When analyzed by IT maturity data shows that nearly half of the Advanced IT group and two-thirds of the Enterprise IT group are already using hybrid cloud, with use projected to rise to/beyond 70% over the next 12 months. Despite these high current usage levels, though, Advanced and Enterprise IT users do not, for the most part, currently consider orchestration tools to be “critical” (less than one-quarter across the two segments), though they do classify orchestration as “very important.”
Techaisle also analyzed data by current digitalization strategy and cloud maturity level. “Holistic” firms (with organization-wide digital transformation strategy) are both much more likely to be using hybrid cloud today and to consider orchestration to be “critical;” these firms would appear to be good targets for SMB/Midmarket-focused orchestration campaigns. More than half of both “mature” and “born-in-the-cloud” firms are using hybrid today, with penetration expected to rise to 70%-80% over the next twelve months. Fully 40% of BITC and more than a quarter of “mature” cloud users also view orchestration as critical – making this another useful segmentation for marketers of orchestration tools looking at the SMB/Midmarket opportunity.
Automation and hybrid cloud workload management
Another perspective on the issue of hybrid cloud management is gained from a survey question that asked SMBs & midmarket firms currently using some form of cloud, “How do you ensure adequate performance and optimal resource use for hybrid workloads applications?” The question allowed for multiple responses, though some of the options provided (e.g., “manual – workloads and data are moved in accordance with set plans” and “workload and data migration are fully automated”) would seem to be mutually exclusive.
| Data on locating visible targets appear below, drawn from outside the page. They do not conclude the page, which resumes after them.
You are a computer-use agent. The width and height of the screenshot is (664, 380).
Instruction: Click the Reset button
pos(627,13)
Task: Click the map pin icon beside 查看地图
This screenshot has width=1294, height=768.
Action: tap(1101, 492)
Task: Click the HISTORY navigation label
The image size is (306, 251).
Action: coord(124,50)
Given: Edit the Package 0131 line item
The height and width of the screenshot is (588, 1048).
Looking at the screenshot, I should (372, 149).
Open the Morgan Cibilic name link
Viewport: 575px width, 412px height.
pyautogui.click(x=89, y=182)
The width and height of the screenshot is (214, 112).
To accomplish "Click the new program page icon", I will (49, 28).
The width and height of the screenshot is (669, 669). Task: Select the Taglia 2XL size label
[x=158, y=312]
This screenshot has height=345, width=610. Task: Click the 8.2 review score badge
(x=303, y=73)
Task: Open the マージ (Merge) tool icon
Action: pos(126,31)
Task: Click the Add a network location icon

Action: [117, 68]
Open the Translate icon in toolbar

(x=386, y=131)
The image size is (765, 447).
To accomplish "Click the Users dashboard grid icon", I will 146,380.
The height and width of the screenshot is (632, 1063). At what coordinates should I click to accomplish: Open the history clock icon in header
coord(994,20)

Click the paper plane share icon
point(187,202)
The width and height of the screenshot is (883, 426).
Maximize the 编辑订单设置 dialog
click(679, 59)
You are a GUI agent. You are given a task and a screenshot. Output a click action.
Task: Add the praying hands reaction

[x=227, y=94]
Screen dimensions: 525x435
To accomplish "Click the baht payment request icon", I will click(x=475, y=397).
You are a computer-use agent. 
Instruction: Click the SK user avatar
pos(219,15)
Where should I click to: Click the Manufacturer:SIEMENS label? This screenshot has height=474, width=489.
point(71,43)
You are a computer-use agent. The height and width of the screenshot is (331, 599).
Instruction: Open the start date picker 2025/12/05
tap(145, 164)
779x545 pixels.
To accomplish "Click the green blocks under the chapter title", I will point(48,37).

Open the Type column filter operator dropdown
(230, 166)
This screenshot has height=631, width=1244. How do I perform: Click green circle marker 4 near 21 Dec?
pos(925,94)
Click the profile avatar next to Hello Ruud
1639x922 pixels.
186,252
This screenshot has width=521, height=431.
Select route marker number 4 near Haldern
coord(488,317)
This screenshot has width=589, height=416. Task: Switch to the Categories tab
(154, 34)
Data illustrates that SMBs using cloud generally use multiple different approaches to cloud workload management: the average is nearly two different responses per firm. For the most part, SMBs avoid a “set it and forget it” approach of assigning workloads to a specific set of resources. Instead, they are most likely to react to capacity alerts (“Workloads and data are moved in response to alerts that highlight capacity issues,” 54%) or make selective use of automation for workload management and data migration (44%); 38% report that they use manual processes to move workloads in accordance with set plans, while 36% state that workload and data migration are fully automated.
Channel-user disconnect
At various points in the survey – and in a companion channel survey conducted in roughly the same timeframe – Techaisle collected insights that are helpful to suppliers looking to identify the buyer and channel needs, gaps in current offerings and opportunities for differentiation.
There is a disconnect between user-demand and channel offering.
Surplus demand for integration, orchestration and automation of cloud and on-premise systems is likely to translate into buyer frustration, and into slower adoption of advanced cloud-based systems than might otherwise be the case. The data indicates a clear need for a combination of supplier guidance (to help partners avoid investment in unpromising areas) and support (to help them meet demand in high-growth opportunity areas).
As with disconnects in supply and demand of discrete services, mismatches between channel positioning as supporters of cloud adoption and customer focus on advanced services will become less pronounced over time, as the supplier community finds success in new integration-oriented service offerings. Techaisle believes that this transition signals a real opportunity for suppliers of orchestration/ automation tools. Orchestration can provide a programmatic bridge from a lack of core competency in cloud/on-premise and cloud/cloud integration to an ability to meet an expressed and growing need for integration support. Vendors who are able to ‘connect the dots’ between meeting demonstrable and accelerating demand for services and the channel’s desire to deliver replicable, high-margin, tools-based services should find success in attracting forward-looking partners to their ecosystems.
Meeting partner demand
What core activities are required to attract and develop key partners? Techaisle’s research shows that the top four ‘asks’ are incentives, advisory services, support and training – including insight on cloud orchestration. This guidance offers particular promise to vendors focused on orchestration. All suppliers need to ensure that their incentives, support and training are competitive and consistent with partner expectations and requirements. Not all, though, are positioned to support demand for advisory services focused on advanced topics like orchestration and automation. Techaisle sees vendors in the orchestration market as positioned to engage leading-edge partners. Those that deliver advisory services that enable market allies to develop long-term, roadmap-driven relationships with key customers will be able to establish leadership and momentum in an increasingly hybrid-dependent SMB market.